### GIVEN TEXT
· · · · · · ·

Troops To Teachers Is What They’re Gearing Up For As Proposal To Arm Teachers Floods The Airwaves

Display at a national education conference in Washington DC March, 2016

The distraction machine I call the demagogue with bad hair ventured into new territory this week by claiming that teachers could ward off assault weapons if they themselves were adept at using firearms.

Teachers unions and prominent educators immediately denounced the idea of arming teachers.

Experienced teachers pointed out that teenage students could be expected to access teachers’ guns, dedicated teachers said they would resign rather than be trained for concealed carry, and jokesters responded with a dose of reality about school budgets:

But here’s the thing. The so-called “troops to teachers” movement has been around for a while, and I think this latest use of school mass killings is intended to hasten its progress.

· · · · · · ·

(Data entries)
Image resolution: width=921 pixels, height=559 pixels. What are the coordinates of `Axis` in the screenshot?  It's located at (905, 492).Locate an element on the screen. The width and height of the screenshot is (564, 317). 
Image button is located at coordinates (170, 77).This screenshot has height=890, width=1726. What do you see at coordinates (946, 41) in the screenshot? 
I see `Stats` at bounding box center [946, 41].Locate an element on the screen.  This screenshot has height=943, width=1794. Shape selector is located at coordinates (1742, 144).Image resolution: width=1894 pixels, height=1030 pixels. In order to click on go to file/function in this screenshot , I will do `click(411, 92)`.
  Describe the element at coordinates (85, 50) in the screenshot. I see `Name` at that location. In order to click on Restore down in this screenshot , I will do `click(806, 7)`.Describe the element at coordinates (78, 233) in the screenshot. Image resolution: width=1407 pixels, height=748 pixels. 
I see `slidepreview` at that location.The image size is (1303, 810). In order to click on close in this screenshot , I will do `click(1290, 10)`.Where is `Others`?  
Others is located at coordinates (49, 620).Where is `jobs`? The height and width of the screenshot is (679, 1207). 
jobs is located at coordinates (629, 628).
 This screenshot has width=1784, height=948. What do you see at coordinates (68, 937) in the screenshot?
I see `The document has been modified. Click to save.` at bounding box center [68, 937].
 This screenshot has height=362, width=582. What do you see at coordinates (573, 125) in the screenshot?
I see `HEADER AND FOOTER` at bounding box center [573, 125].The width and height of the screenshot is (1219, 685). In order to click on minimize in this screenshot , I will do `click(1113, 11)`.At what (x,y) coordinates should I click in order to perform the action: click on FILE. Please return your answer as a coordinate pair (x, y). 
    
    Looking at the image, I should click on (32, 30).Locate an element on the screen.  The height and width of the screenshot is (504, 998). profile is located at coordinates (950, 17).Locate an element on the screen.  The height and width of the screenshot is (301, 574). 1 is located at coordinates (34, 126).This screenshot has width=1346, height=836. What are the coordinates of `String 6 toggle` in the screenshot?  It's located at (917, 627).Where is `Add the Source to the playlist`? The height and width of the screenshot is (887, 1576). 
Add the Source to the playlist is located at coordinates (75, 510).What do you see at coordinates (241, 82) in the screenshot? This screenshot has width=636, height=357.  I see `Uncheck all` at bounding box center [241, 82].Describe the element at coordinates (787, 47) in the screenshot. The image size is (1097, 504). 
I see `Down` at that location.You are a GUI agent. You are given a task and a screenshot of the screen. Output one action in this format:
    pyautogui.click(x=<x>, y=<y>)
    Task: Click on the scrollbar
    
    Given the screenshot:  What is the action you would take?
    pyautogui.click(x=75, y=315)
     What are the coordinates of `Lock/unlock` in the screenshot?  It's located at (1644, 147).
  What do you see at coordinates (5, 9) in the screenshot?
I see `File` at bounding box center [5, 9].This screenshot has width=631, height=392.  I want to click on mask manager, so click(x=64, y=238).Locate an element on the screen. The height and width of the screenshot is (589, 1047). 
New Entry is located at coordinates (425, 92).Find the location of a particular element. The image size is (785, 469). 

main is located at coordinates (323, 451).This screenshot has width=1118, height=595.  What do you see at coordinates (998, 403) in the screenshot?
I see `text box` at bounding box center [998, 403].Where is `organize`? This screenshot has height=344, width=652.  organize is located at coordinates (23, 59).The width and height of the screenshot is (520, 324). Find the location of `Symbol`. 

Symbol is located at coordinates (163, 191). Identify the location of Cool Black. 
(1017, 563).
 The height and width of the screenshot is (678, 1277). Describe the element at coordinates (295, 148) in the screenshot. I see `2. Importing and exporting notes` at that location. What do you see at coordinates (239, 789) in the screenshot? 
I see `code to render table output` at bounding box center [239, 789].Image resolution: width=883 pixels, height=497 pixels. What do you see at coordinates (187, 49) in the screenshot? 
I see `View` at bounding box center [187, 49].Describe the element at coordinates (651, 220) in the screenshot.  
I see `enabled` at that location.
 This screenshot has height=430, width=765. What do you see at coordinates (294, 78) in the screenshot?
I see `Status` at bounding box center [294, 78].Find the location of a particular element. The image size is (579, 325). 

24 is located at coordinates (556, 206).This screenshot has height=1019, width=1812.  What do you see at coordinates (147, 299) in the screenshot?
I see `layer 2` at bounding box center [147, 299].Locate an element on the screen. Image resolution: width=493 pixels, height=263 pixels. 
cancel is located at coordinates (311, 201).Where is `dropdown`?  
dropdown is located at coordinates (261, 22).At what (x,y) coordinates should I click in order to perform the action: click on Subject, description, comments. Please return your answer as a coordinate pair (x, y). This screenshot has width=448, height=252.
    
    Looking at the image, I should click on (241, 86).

· · · · · · ·

### PROBLEM 1
From the article on arming teachers, list every group of people it names as reacting to the proposal to arm teachers.
### PROBLEM 2
Write a continuation of the article on arming teachers, picking up right after its final sentence.

### WRITTEN ANSWER 1
- Teachers unions
- Prominent educators
- Experienced teachers
- Dedicated teachers
- Jokesters

### WRITTEN ANSWER 2
Troops to teachers tabling at the Teaching and Learning Conference 2016 in Washington DC

Public school teachers come in all kinds. Some throw desks when students don’t get the answer right. Some teach real history and connect it to current events, and they leave the textbook full of lies gathering dust on the shelves. Many have anger management and substance abuse issues. Some are not really school employees but function as such without being subject to the same certification requirements as actual teachers (for example, Jobs for Maine’s Graduates instructors).

Then there’s Junior ROTC like they have at Marjorie Stoneham Douglas High School in Parkland, Florida.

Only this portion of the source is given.